Il prelato dell’Opus Dei ci ricordava le parole del fondatore: «Se vogliamo essere di più, dobbiamo essere migliori»[14]. San Josemaría voleva che i suoi figli, cristiani normali che lavorano per fare di questo mondo una casa migliore, si distinguessero solamente per il loro «bonus odor Christi», per il loro profumo di Cristo; è questa attrazione divina, inizio di ogni apostolato, che muoverà la gente verso la felicità autentica. Santa Maria, Regina Operis Dei, che è sempre stata tanto vicina all’Opera, intercede sempre per noi, insieme a san Josemaría e a tanti santi che hanno incarnato questo spirito voluto da Dio per il mondo.
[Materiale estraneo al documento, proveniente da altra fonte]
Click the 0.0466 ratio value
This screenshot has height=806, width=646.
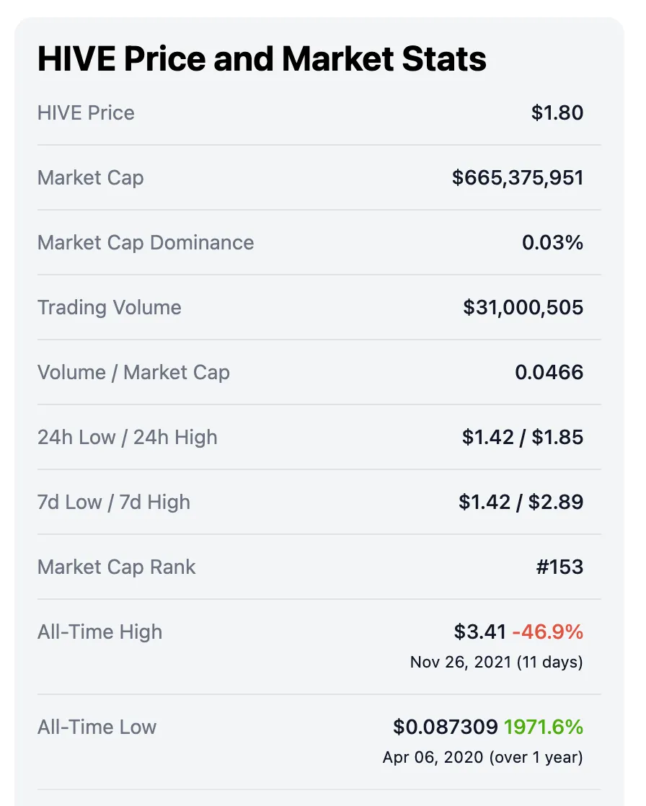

[1] San Josemaría, Instrucción acerca del espíritu sobrenatural de la obra de Dios, n. 42.

[2] Ibid, n. 1.

[3] Ibid, n. 6.

[4] Ut sit, Introduzione.

[5] Ad charisma tuendum, Introduzione.

[6] San Josemaría, È Gesù che passa, n. 20.

[7] San Josemaría, Colloqui, 116.

[8] San Josemaría, Instrucción acerca del espíritu sobrenatural de la Obra de Dios, n. 47.

[9] Ibid., n. 48.

[10] Ibid, n. 49.

[11] Papa Francesco, Evangelii Gaudium, n. 10.

[12] Cfr. san Josemaría, Amici di Dio, n. 14.

[13] San Josemaría, Apuntes íntimos, n. 306. Citato in El fundador del Opus Dei, tomo I, p. 302.

[14] Mons. Fernando Ocáriz, Lettera pastorale, 14-II-2017, n. 9.